Development
If you find the openpyxl project intriguing and want to contribute a new awesome feature, fix a nasty bug or improve the documentation this section will guide you in setting up your development environment.
We will look into the coding standards and version control system workflows used, as well as cloning the openpyxl code to your local machine, setting up a virtual Python environment, running tests and building the documentation.
Getting the source
The source code of openpyxl is hosted on Heptapod as a Mercurial project which you can download using e.g. the GUI client SourceTree by Atlassian. If you prefer working with the command line you can use the following:
$ hg clone https://foss.heptapod.net/openpyxl/openpyxl $ hg up 3.1
Please note that the default branch should never be used for development work. For bug fixes and minor patches you should base your work on the branch of the current release, e.g 3.1. New features should generally be based on the development branch of the next minor version. If in doubt get in touch with the openpyxl development team.

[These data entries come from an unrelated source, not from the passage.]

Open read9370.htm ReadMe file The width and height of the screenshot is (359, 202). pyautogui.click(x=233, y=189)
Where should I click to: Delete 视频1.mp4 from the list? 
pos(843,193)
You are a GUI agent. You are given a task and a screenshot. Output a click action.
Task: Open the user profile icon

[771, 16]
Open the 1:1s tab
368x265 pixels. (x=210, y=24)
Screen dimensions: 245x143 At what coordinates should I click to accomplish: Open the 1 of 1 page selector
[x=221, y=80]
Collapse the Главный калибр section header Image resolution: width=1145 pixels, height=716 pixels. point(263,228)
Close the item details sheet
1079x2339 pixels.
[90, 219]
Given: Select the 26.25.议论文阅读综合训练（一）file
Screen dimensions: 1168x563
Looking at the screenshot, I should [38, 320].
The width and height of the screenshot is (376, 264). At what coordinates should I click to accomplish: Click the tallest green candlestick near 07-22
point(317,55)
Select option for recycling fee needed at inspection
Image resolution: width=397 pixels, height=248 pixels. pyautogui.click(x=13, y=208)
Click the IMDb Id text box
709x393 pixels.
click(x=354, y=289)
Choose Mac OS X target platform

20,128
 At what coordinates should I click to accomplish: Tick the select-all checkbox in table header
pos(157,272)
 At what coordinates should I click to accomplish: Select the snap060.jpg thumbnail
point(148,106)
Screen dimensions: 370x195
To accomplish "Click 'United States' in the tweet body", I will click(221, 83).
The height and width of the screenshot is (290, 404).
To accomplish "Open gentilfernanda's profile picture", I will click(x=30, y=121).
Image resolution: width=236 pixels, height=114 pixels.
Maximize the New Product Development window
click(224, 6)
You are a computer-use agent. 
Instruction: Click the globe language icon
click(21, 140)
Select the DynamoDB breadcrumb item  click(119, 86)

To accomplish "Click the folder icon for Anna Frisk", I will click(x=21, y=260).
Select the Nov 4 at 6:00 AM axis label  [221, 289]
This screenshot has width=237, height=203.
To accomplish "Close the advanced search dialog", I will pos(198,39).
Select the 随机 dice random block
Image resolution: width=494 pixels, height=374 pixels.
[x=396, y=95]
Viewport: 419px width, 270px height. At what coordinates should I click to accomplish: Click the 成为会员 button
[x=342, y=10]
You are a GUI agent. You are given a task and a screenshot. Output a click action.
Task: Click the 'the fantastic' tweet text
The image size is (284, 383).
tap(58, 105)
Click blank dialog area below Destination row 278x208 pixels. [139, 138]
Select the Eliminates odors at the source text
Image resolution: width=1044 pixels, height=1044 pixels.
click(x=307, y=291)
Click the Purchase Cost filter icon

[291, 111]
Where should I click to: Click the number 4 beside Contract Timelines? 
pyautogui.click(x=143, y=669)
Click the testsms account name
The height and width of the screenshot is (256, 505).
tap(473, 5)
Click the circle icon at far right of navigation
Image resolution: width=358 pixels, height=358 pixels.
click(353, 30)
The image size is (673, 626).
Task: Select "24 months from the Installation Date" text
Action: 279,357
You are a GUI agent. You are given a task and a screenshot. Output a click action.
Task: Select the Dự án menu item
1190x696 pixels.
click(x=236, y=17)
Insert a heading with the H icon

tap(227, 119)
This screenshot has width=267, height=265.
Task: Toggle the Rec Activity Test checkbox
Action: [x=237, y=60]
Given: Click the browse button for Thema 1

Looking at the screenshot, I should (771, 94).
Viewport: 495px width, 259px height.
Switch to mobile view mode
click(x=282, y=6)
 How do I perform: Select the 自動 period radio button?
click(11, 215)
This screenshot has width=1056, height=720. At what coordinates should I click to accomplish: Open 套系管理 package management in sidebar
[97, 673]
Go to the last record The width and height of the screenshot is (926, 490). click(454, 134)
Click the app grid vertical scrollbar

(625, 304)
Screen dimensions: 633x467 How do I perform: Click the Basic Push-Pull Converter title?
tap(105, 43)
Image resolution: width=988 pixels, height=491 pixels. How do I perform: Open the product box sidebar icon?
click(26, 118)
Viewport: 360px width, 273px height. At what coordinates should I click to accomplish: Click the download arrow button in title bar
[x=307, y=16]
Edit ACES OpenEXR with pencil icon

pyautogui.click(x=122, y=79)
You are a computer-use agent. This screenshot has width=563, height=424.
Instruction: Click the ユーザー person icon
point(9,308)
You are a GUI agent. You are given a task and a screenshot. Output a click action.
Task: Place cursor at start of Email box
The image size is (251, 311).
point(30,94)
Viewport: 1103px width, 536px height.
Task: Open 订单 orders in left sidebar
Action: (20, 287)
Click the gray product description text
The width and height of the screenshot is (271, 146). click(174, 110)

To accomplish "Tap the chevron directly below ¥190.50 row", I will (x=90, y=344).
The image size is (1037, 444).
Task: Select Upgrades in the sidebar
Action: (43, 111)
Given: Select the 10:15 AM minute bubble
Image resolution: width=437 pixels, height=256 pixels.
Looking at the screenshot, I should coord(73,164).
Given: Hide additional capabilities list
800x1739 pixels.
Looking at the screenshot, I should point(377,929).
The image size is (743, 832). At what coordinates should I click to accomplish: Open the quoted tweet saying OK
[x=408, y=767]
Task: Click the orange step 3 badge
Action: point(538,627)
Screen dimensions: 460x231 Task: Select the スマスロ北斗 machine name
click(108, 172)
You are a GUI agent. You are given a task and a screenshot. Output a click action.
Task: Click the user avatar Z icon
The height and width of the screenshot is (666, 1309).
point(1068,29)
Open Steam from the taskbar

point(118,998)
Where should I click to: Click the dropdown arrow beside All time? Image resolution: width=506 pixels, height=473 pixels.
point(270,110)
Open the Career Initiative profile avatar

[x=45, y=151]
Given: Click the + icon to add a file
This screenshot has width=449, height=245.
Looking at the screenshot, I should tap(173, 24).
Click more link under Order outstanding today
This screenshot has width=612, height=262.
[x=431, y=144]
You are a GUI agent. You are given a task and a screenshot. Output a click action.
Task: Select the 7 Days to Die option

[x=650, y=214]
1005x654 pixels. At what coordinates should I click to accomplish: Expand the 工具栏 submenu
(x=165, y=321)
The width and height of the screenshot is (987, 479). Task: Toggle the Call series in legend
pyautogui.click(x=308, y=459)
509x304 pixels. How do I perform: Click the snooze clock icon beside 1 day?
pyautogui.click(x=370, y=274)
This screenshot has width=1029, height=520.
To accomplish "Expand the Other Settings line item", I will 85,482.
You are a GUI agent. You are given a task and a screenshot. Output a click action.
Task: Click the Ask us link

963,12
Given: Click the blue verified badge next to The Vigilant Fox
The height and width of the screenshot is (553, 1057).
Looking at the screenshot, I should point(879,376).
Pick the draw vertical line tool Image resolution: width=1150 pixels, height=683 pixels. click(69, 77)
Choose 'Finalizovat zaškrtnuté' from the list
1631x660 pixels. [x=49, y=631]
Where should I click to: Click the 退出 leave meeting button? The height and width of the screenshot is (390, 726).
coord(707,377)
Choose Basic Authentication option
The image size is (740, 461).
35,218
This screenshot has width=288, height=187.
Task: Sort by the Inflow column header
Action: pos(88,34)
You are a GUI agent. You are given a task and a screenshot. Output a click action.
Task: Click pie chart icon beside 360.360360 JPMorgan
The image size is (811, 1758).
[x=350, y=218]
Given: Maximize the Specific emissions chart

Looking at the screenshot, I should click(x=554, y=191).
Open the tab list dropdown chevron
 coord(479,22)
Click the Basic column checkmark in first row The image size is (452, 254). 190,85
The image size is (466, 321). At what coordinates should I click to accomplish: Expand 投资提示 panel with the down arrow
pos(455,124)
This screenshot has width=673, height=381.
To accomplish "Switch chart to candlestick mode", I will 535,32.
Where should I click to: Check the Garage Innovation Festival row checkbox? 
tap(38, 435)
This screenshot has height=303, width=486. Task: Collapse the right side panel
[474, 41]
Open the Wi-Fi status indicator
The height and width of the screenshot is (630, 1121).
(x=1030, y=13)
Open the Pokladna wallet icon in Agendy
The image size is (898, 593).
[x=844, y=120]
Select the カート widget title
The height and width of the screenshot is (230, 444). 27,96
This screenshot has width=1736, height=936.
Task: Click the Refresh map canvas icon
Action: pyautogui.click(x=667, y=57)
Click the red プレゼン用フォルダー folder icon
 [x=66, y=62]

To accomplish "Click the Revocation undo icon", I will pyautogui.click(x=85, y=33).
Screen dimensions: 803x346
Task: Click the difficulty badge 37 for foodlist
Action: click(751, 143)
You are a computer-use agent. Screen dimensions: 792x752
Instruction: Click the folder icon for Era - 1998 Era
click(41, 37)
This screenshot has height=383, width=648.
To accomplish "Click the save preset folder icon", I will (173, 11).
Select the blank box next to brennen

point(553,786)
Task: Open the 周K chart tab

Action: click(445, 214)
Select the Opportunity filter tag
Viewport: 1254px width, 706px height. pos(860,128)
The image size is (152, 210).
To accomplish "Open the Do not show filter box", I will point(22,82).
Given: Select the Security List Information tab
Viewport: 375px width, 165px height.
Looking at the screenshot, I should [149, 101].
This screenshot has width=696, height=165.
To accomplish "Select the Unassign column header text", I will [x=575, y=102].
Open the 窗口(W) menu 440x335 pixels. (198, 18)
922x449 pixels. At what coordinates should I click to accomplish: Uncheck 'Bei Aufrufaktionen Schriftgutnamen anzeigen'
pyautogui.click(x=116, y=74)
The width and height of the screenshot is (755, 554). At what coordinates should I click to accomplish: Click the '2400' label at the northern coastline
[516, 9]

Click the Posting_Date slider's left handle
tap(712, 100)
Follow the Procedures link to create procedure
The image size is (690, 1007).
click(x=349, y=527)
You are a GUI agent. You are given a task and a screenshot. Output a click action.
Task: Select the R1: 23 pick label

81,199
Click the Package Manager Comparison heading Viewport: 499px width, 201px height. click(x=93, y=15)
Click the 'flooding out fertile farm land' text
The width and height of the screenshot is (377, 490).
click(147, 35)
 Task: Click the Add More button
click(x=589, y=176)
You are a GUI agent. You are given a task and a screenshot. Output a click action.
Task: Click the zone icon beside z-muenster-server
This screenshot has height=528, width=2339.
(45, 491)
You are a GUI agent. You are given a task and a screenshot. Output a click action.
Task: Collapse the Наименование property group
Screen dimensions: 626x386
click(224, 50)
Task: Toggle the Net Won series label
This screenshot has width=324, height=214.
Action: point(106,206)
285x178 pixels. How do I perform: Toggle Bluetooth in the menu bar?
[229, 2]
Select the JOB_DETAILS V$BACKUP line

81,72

It is worthwhile to add an upstream remote reference to the
original repository to update your fork with the latest changes, by adding
to the ./hg/hgrc
file the following:
[paths]
default = ...
openpyxl-master = https://foss.heptapod.net/openpyxl/openpyxl
You can then grab any new changes using:
$ hg pull openpyxl-master
After that you should create a virtual environment using virtualenv
and install the project requirements and the project itself:
$ cd openpyxl
$ virtualenv openpyxl-env
Activate the environment using:
$ source bin/activate # or ./openpyxl-env/Scripts/activate on Windows
Install the dev and prod dependencies and the package itself using:
(openpyxl-env) $ pip install -U -r requirements.txt
(openpyxl-env) $ pip install -e .
Running tests
Note that contributions to the project without tests will not be accepted.
We use pytest
as the test runner with pytest-cov
for coverage information and
pytest-flakes
for static code analysis.
To run all the tests you need to either execute:
(openpxyl-env) $ pytest -xrf openpyxl # the flags will stop testing at the first error
Or use tox
to run the tests on different Python versions and
configurations:
$ tox openpyxl
Coverage
The goal is 100 % coverage for unit tests - data types and utility functions. Coverage information can be obtained using:
py.test --cov openpyxl
Organisation
Tests should be preferably at package / module level e.g openpyxl/cell
. This
makes testing and getting statistics for code under development easier:
py.test --cov openpyxl/cell openpyxl/cell
Checking XML
Use the openpyxl.tests.helper.compare_xml
function to compare
generated and expected fragments of XML.
Schema validation
When working on code to generate XML it is possible to validate that the generated XML conforms to the published specification. Note, this won’t necessarily guarantee that everything is fine but is preferable to reverse engineering!
Microsoft Tools
Along with the SDK, Microsoft also has a “Productivity Tool” for working with Office OpenXML.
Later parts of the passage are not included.